■ **Set problem**:
Reproduce the lines below word for word, leaving out the pictures.

--- Begin Extracted entries ---

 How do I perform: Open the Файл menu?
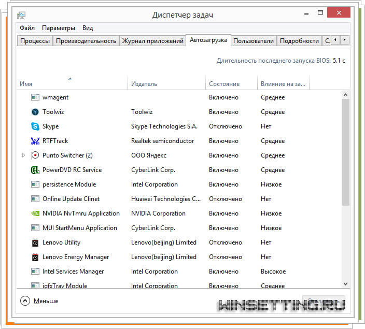point(27,28)
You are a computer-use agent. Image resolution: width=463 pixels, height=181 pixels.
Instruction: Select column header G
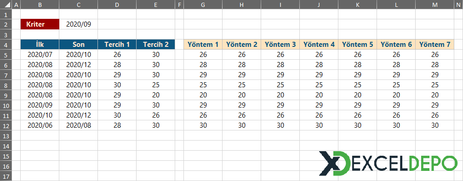click(x=203, y=5)
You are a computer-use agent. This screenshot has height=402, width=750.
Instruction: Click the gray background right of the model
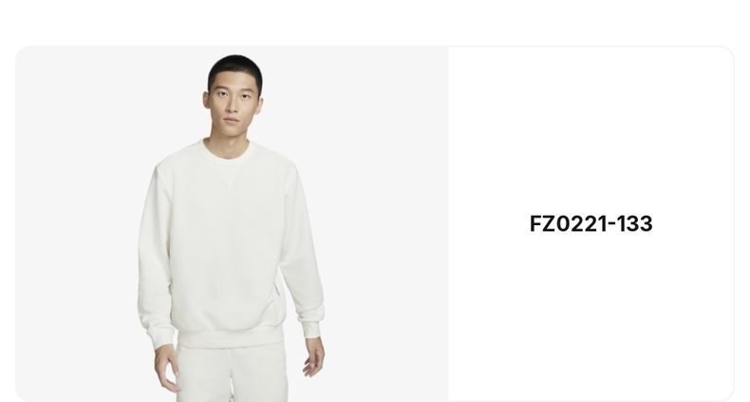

--- End Extracted entries ---

■ **Reply**:
 How do I perform: Open the Файл menu?
point(27,28)
You are a computer-use agent. Image resolution: width=463 pixels, height=181 pixels.
Instruction: Select column header G
click(x=203, y=5)
You are a computer-use agent. This screenshot has height=402, width=750.
Instruction: Click the gray background right of the model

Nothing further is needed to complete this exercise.